- Directed by: Erich Engel
- Written by: Curt J. Braun
- Based on: Don't Talk to Me About Love by Hugo Maria Kritz
- Produced by: Fred Lyssa
- Starring: Heidemarie Hatheyer Mathias Wieman Hilde Sessak
- Cinematography: Igor Oberberg
- Edited by: Lena Neumann
- Music by: Leo Leux
- Production company: Bavaria Film
- Distributed by: Deutsche Filmvertriebs
- Release date: 17 September 1943;
- Running time: 92 minutes
- Country: Germany
- Language: German

= Don't Talk to Me About Love (film) =

1943 film directed by Erich Engel

Don't Talk to Me About Love (Man rede mir nicht von Liebe) is a 1943 German romantic drama film directed by Erich Engel and starring Heidemarie Hatheyer, Mathias Wieman and Hilde Sessak.

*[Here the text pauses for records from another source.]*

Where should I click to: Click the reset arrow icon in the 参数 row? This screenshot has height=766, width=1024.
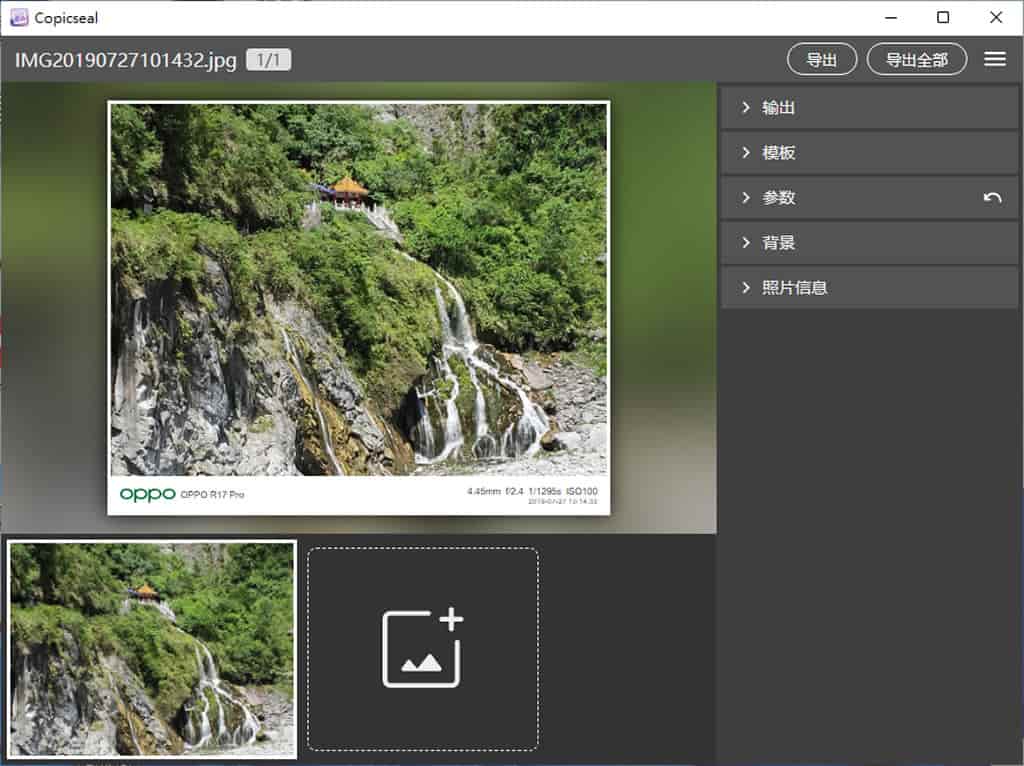tap(992, 198)
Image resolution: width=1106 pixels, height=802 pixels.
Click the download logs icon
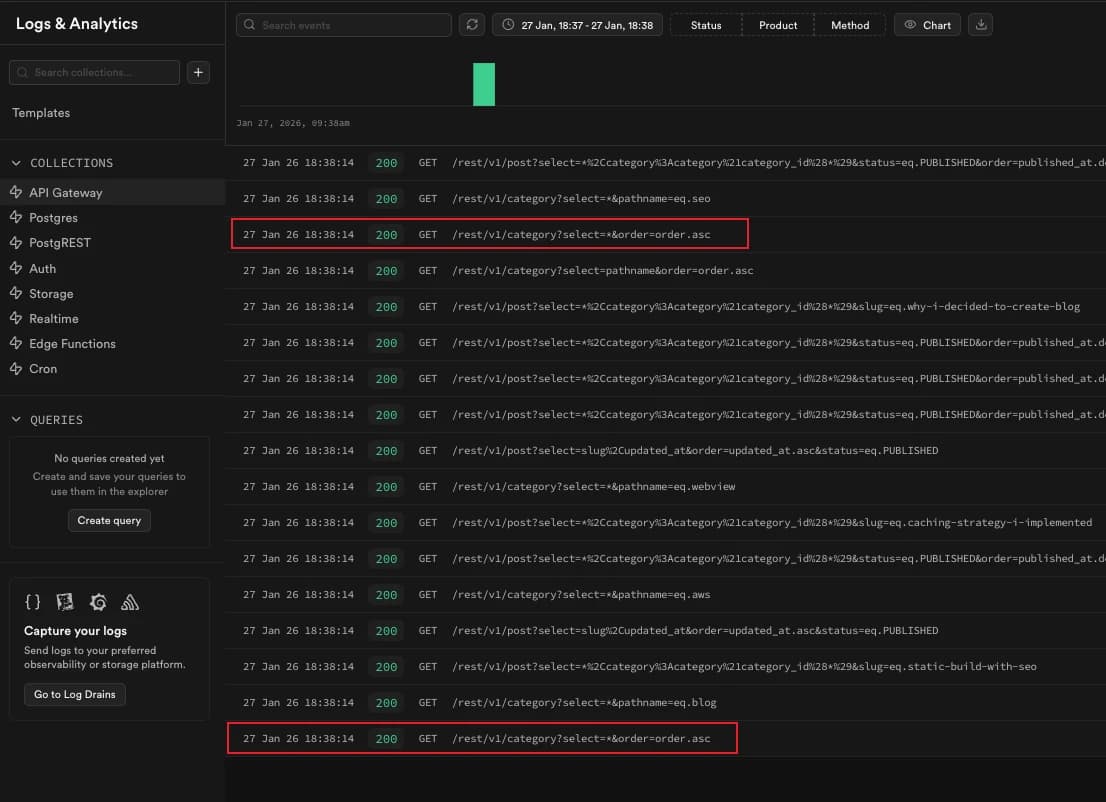pos(981,25)
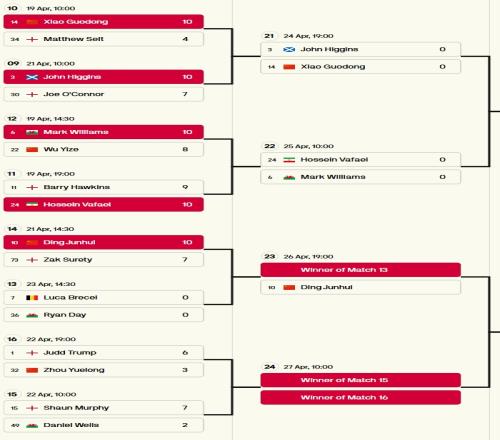Open the Matthew Selt player row
Viewport: 500px width, 440px height.
coord(104,39)
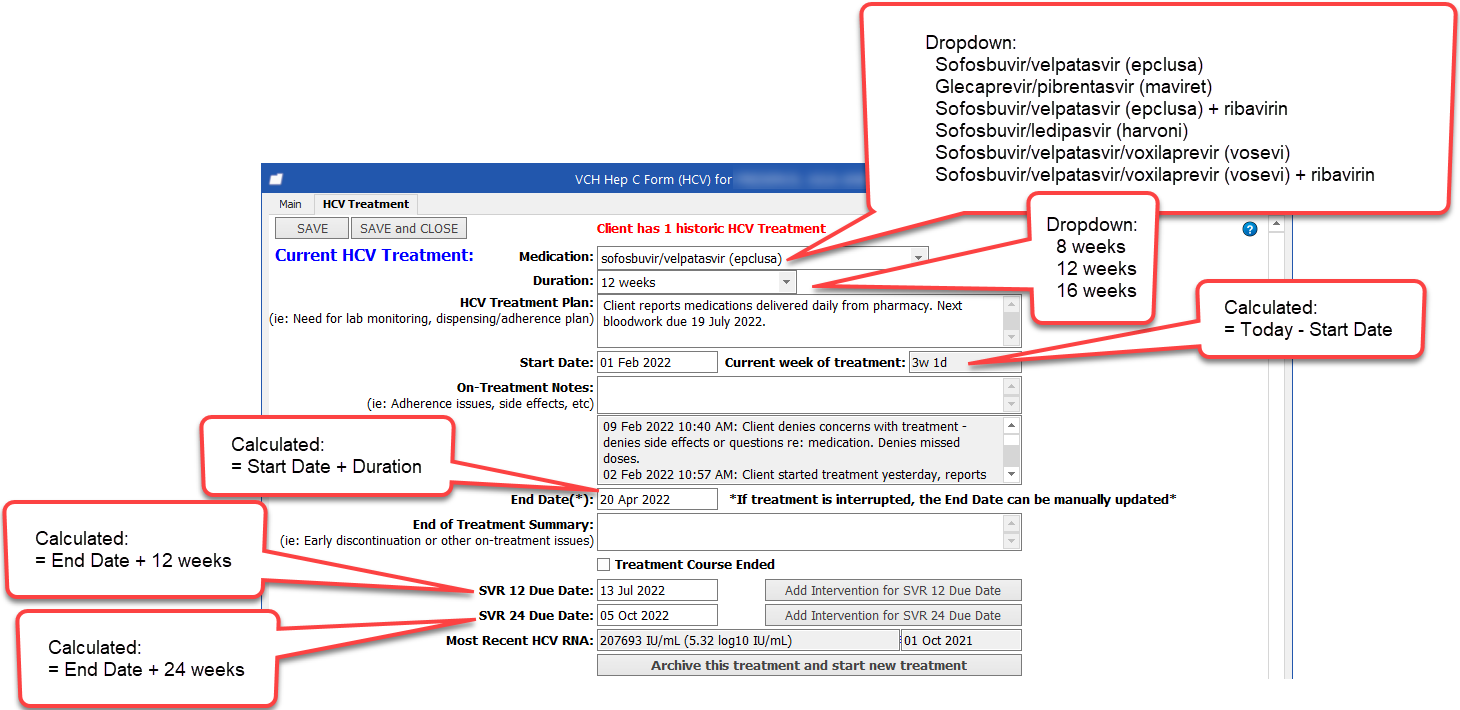Select the HCV Treatment tab

tap(365, 204)
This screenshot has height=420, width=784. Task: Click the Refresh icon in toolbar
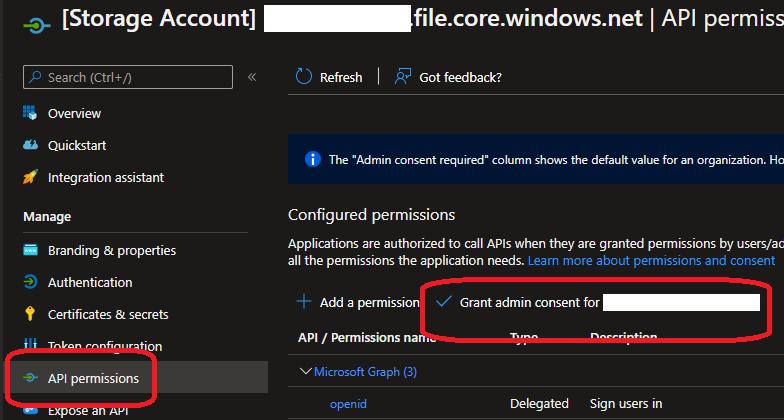(x=304, y=77)
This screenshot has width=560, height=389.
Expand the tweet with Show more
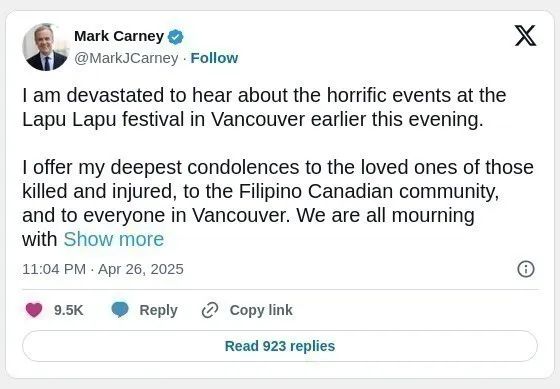click(114, 239)
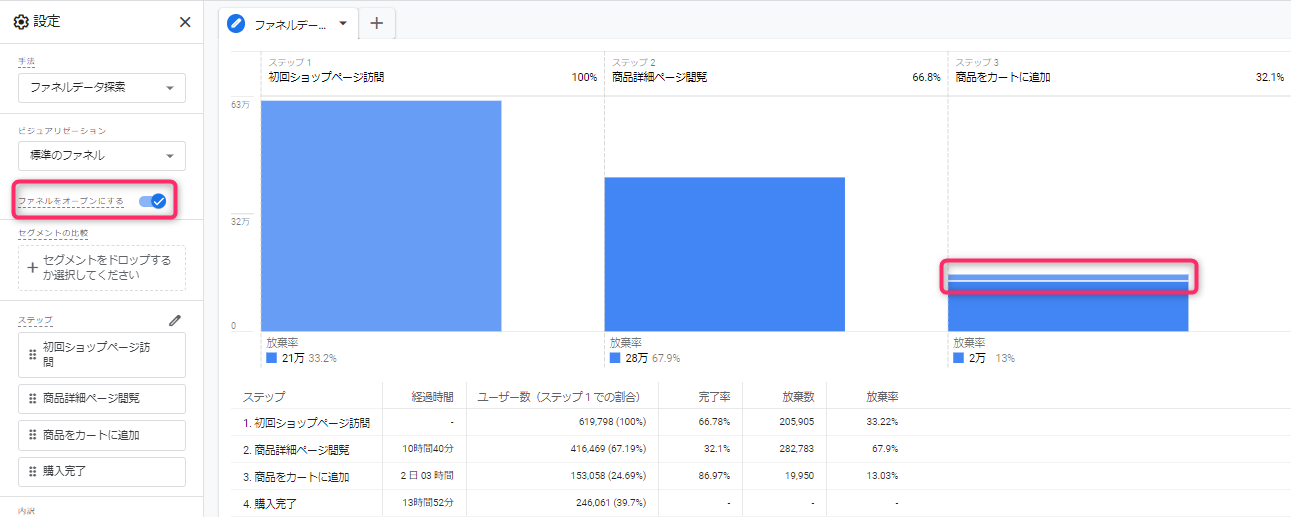
Task: Grab drag handle of 初回ショップページ訪問 step
Action: (33, 355)
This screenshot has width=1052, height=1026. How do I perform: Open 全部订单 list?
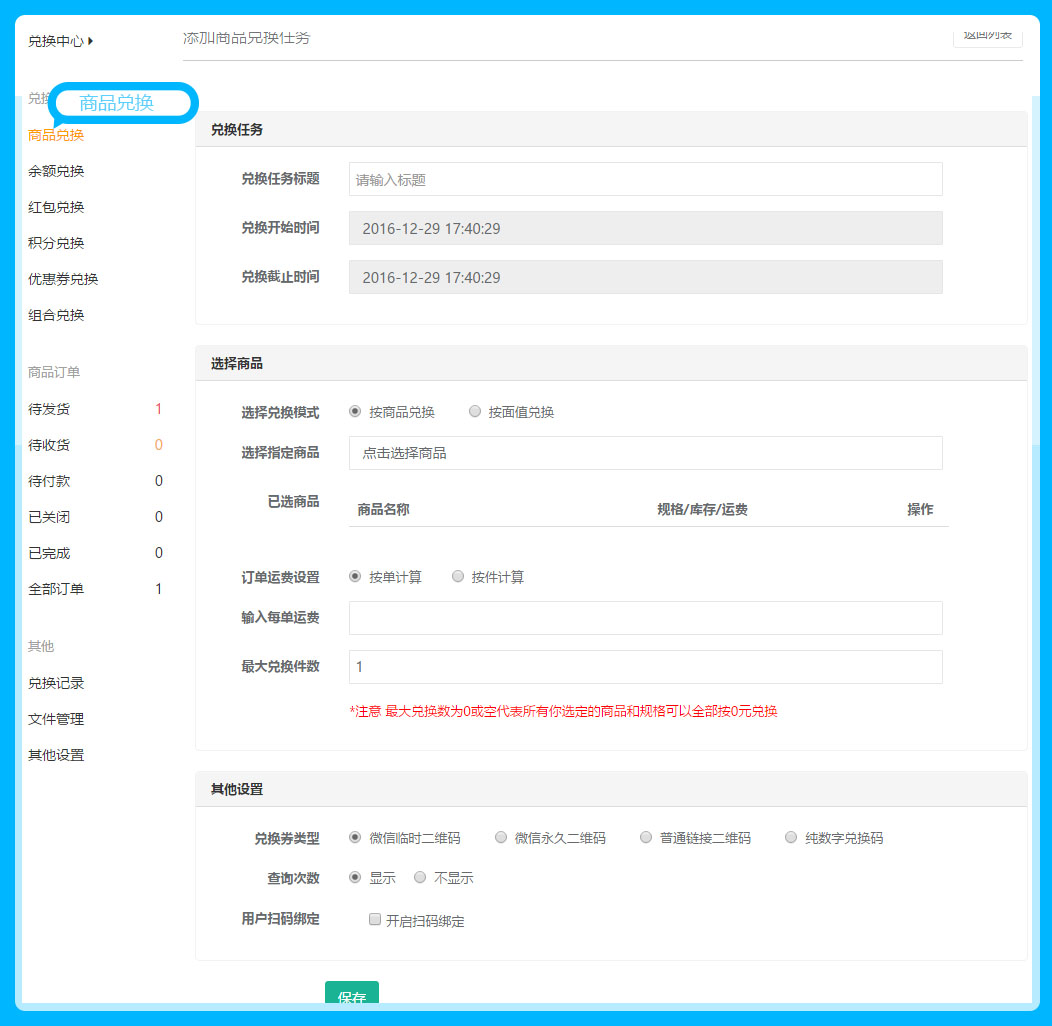click(56, 589)
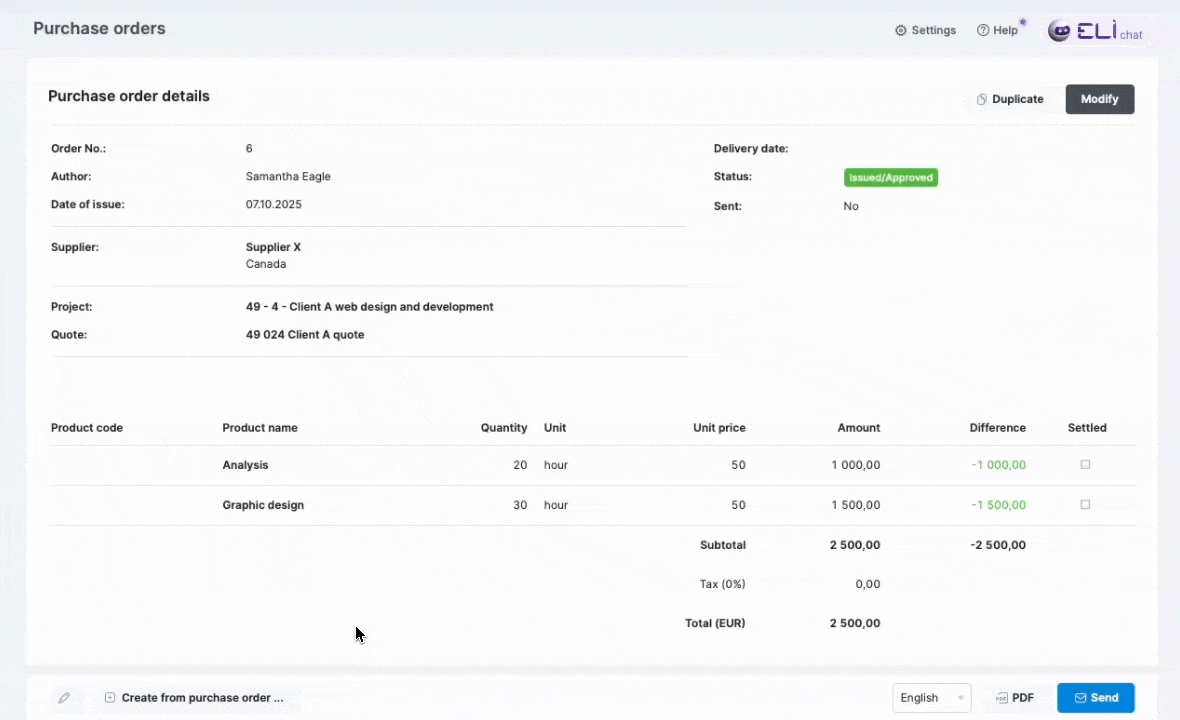
Task: Click the Graphic design product name
Action: coord(263,505)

It was shot at the Bavaria Studios in Munich and the Hostivar Studios in Prague with location shooting around Zugspitze in the Bavarian Alps. The film's sets were designed by the art directors Max Seefelder and Hans Sohnle.

==Synopsis==
Pamela, an aspiring young painter moves to Munich in order to pursue her ambitions. There she encounters the more experienced artist Andreas who takes her under his wing. However her fiercely ambitious nature leads her to taking on a large commission to paint a mural for a bank that she is not yet read for, leading to a dispute between them.

==Cast==
- Heidemarie Hatheyer as Pamela Keith
- Mathias Wieman as Andreas Alwin
- Friedrich Domin as Van Italy
- Hilde Sessak as Marzella
- Willem Holsboer as Pantscho-Drexler
- Viktor Afritsch as Marcel Brügge
- Margarete Haagen as Frau Labarre
- Walther Jung as Herr Labarre
- Rolf Weih as Kurt Labarre
- Elise Aulinger as Rosi Machatschek
- Liesl Karlstadt as Fritzi Machatschek
- Erhard Siedel as Kunsthändler Friedrich

== Bibliography ==
- Goble, Alan. The Complete Index to Literary Sources in Film. Walter de Gruyter, 1999.
- Klaus, Ulrich J. Deutsche Tonfilme: Jahrgang 1943. Klaus-Archiv, 1988.
- Rentschler, Eric. The Ministry of Illusion: Nazi Cinema and Its Afterlife. Harvard University Press, 1996.